Do G1

Norte-Sul

O governo crê na possibilidade de leiloar, ainda em 2018, as ferrovias Norte-Sul, Ferrogrão e Ferrovia de Integração Oeste-Leste (Fiol), afirmou ao G1 o secretário especial da Secretaria do Programa de Parcerias de Investimentos (PPI), Adalberto Vasconcelos.

Segundo ele, após os ajustes feitos nos estudos da Norte-Sul, o governo espera que o Tribunal de Contas da União (TCU) libere a publicação do edital do leilão desta ferrovia ainda em maio. Se isso se confirmar, o edital deve ser publicado ainda em maio ou no máximo em junho.

Os estudos da Norte-Sul foram encaminhados ao TCU em março e serão analisados pelo ministro Bruno Dantas. Depois disso, o parecer do ministro terá que ser votado pelo plenário da corte, o que não há previsão para acontecer.

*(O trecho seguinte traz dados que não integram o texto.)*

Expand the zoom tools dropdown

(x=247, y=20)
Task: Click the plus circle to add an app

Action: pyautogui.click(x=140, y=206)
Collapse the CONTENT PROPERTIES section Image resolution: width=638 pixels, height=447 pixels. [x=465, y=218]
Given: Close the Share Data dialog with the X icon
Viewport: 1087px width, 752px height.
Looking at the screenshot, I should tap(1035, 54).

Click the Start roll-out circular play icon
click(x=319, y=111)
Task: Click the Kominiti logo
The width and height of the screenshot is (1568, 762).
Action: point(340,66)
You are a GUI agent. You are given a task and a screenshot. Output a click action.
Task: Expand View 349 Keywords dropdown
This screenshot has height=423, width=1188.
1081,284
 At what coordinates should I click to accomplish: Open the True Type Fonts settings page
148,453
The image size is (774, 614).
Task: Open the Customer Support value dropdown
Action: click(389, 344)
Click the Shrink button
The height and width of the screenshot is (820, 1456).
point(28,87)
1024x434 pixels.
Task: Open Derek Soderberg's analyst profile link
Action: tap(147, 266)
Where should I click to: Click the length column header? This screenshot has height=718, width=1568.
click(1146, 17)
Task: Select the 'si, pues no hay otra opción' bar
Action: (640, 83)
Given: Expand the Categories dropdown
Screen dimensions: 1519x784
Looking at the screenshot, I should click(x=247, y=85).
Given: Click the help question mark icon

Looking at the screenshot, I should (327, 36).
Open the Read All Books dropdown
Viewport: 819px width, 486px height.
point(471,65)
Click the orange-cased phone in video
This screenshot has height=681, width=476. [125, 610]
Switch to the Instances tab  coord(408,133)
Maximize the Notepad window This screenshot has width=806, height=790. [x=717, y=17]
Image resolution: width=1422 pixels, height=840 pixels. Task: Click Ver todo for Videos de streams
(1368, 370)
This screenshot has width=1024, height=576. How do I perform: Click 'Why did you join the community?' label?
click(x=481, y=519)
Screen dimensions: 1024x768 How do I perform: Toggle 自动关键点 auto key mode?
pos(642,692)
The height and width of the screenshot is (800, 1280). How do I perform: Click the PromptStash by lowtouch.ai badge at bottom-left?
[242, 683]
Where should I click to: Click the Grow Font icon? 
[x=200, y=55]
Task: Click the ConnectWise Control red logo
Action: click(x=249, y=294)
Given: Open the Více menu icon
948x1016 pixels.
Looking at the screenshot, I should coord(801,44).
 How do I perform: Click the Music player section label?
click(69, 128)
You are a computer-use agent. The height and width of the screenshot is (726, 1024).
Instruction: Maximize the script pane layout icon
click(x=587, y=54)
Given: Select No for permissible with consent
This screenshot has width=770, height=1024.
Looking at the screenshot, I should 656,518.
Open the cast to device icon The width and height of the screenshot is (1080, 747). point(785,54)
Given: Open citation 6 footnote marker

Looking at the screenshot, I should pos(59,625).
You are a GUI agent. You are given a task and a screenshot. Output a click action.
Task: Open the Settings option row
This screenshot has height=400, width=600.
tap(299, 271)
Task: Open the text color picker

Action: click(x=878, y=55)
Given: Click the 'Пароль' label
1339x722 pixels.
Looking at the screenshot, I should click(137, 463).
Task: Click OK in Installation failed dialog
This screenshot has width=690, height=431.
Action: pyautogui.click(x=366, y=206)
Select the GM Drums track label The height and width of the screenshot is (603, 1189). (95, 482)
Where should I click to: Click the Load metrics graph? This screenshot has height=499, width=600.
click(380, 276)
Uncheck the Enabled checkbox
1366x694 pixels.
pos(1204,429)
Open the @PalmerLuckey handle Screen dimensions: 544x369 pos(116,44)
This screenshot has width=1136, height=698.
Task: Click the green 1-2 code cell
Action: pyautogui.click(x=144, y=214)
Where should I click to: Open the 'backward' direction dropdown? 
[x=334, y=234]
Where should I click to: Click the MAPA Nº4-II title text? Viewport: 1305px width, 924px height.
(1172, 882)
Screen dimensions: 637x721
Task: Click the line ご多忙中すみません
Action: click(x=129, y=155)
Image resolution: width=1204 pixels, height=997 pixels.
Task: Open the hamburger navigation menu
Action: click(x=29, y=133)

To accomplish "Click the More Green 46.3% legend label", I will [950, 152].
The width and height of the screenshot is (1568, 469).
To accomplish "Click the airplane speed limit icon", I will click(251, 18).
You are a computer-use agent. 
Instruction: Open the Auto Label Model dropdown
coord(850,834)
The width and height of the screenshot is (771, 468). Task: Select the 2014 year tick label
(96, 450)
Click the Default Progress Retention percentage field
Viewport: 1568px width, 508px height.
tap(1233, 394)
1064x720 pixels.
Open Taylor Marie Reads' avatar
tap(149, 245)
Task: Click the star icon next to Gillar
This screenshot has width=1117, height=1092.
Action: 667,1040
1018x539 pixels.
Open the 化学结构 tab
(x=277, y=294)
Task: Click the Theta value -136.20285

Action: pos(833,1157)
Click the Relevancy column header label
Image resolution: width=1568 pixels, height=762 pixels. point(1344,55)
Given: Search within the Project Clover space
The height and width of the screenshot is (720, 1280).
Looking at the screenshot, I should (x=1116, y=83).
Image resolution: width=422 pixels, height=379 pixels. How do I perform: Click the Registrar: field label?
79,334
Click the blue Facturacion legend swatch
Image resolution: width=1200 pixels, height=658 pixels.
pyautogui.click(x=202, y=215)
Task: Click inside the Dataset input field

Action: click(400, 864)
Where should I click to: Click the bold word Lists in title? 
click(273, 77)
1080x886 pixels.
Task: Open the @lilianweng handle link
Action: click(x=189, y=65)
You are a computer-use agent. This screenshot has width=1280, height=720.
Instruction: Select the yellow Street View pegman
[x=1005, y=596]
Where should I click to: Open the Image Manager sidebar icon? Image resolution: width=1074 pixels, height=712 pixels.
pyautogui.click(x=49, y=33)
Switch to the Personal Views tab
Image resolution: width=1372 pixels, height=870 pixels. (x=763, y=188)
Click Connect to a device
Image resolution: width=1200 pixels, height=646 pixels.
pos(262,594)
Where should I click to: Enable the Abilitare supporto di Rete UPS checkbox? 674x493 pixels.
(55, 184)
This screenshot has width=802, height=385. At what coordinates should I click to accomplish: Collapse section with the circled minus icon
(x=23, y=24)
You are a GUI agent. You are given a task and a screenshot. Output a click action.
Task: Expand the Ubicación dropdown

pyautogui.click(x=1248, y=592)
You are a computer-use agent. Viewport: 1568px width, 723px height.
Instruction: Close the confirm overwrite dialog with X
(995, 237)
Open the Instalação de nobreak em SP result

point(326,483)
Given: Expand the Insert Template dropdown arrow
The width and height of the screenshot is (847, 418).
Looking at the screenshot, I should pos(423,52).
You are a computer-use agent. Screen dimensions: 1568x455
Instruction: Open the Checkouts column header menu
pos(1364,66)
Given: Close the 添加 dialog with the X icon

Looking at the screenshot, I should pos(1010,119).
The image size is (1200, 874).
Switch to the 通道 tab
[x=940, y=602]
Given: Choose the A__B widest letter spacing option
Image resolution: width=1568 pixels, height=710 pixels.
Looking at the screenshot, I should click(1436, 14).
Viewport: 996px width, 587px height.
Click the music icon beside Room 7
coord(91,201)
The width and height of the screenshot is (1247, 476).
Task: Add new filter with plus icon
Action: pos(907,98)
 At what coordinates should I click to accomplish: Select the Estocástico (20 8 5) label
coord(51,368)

Apesar de não ser obrigatório, o governo tem aguardado o aval do TCU para publicar editais de leilões.

A medida é para dar segurança jurídica ao processo e evitar, por exemplo, o que ocorreu com o leilão de óleo e gás realizado no final de março – o tribunal não foi ouvido antes sobre o edital e acabou, às vésperas do leilão, determinando a retirada dos dois blocos mais vantajosos.

“Depois que sair o edital da Norte-Sul, as outras deslancham com mais facilidade. As avaliações no TCU devem ser semelhantes e, no caso da Ferrogrão, a análise será mais rápida, já que a ferrovia não tem nenhum recurso público”, avaliou Vasconcelos.

O secretário especial do PPI voltou de uma viagem à China onde conversou com investidores. Segundo ele, os chineses manifestaram interesse pelas três ferrovias.

“O conflito comercial da China com os Estados Unidos vai beneficiar a parte de logística do Brasil. A China vê cada vez mais no Brasil um parceiro e tem a questão da segurança alimentar, com o transporte de grãos para os portos”, afirmou.

Para Adalberto Vasconcelos, por se tratar de investimentos de longo prazo, os leilões de ferrovias não devem sofrer efeitos do período eleitoral, o contrário do que preveem especialistas do setor.

Segundo Vasconcelos, os investidores que atuam nesse setor estão mais preocupados com segurança jurídica e experiência do país com outras concessões.